WHAT YOU NEED TO DO: The whole listing below is to be returned without alteration.

AVAILABLE DATA:
Segment Open

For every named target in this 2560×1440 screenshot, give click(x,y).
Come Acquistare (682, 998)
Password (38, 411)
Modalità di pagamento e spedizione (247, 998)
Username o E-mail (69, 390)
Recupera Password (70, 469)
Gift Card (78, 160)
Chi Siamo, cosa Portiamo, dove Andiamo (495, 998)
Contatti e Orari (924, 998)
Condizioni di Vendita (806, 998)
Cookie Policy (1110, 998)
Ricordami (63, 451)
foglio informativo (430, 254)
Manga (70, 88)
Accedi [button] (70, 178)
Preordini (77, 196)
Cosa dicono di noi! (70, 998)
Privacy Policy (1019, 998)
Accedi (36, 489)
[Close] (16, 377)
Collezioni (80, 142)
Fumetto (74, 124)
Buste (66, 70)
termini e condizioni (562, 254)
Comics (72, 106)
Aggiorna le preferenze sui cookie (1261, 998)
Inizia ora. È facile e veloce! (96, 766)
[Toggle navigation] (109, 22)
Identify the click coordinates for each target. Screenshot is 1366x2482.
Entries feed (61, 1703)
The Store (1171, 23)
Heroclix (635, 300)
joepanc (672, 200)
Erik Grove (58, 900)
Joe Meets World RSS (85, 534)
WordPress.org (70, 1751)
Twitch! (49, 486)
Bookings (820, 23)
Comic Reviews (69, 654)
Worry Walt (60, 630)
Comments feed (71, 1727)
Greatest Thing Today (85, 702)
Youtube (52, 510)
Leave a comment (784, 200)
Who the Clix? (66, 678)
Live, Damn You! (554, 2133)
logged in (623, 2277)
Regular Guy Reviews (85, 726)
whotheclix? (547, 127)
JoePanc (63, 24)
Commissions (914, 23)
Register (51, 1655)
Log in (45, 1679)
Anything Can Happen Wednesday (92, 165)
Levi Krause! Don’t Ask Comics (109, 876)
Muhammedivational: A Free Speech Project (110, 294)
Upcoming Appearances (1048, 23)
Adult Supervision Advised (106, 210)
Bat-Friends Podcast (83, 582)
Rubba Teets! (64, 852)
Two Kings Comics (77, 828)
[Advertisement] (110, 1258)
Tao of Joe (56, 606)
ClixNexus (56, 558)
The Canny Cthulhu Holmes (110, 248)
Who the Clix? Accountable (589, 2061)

Segment Closed

SOLUTION FOR THIS PROBLEM:
For every named target in this 2560×1440 screenshot, give click(x,y).
Come Acquistare (682, 998)
Password (38, 411)
Modalità di pagamento e spedizione (247, 998)
Username o E-mail (69, 390)
Recupera Password (70, 469)
Gift Card (78, 160)
Chi Siamo, cosa Portiamo, dove Andiamo (495, 998)
Contatti e Orari (924, 998)
Condizioni di Vendita (806, 998)
Cookie Policy (1110, 998)
Ricordami (63, 451)
foglio informativo (430, 254)
Manga (70, 88)
Accedi [button] (70, 178)
Preordini (77, 196)
Cosa dicono di noi! (70, 998)
Privacy Policy (1019, 998)
Accedi (36, 489)
[Close] (16, 377)
Collezioni (80, 142)
Fumetto (74, 124)
Buste (66, 70)
termini e condizioni (562, 254)
Comics (72, 106)
Aggiorna le preferenze sui cookie (1261, 998)
Inizia ora. È facile e veloce! (96, 766)
[Toggle navigation] (109, 22)
Identify the click coordinates for each target. Screenshot is 1366x2482.
Entries feed (61, 1703)
The Store (1171, 23)
Heroclix (635, 300)
joepanc (672, 200)
Erik Grove (58, 900)
Joe Meets World RSS (85, 534)
WordPress.org (70, 1751)
Twitch! (49, 486)
Bookings (820, 23)
Comic Reviews (69, 654)
Worry Walt (60, 630)
Comments feed (71, 1727)
Greatest Thing Today (85, 702)
Youtube (52, 510)
Leave a comment (784, 200)
Who the Clix? (66, 678)
Live, Damn You! (554, 2133)
logged in (623, 2277)
Regular Guy Reviews (85, 726)
whotheclix? (547, 127)
JoePanc (63, 24)
Commissions (914, 23)
Register (51, 1655)
Log in (45, 1679)
Anything Can Happen Wednesday (92, 165)
Levi Krause! Don’t Ask Comics (109, 876)
Muhammedivational: A Free Speech Project (110, 294)
Upcoming Appearances (1048, 23)
Adult Supervision Advised (106, 210)
Bat-Friends Podcast (83, 582)
Rubba Teets! (64, 852)
Two Kings Comics (77, 828)
[Advertisement] (110, 1258)
Tao of Joe (56, 606)
ClixNexus (56, 558)
The Canny Cthulhu Holmes (110, 248)
Who the Clix? Accountable (589, 2061)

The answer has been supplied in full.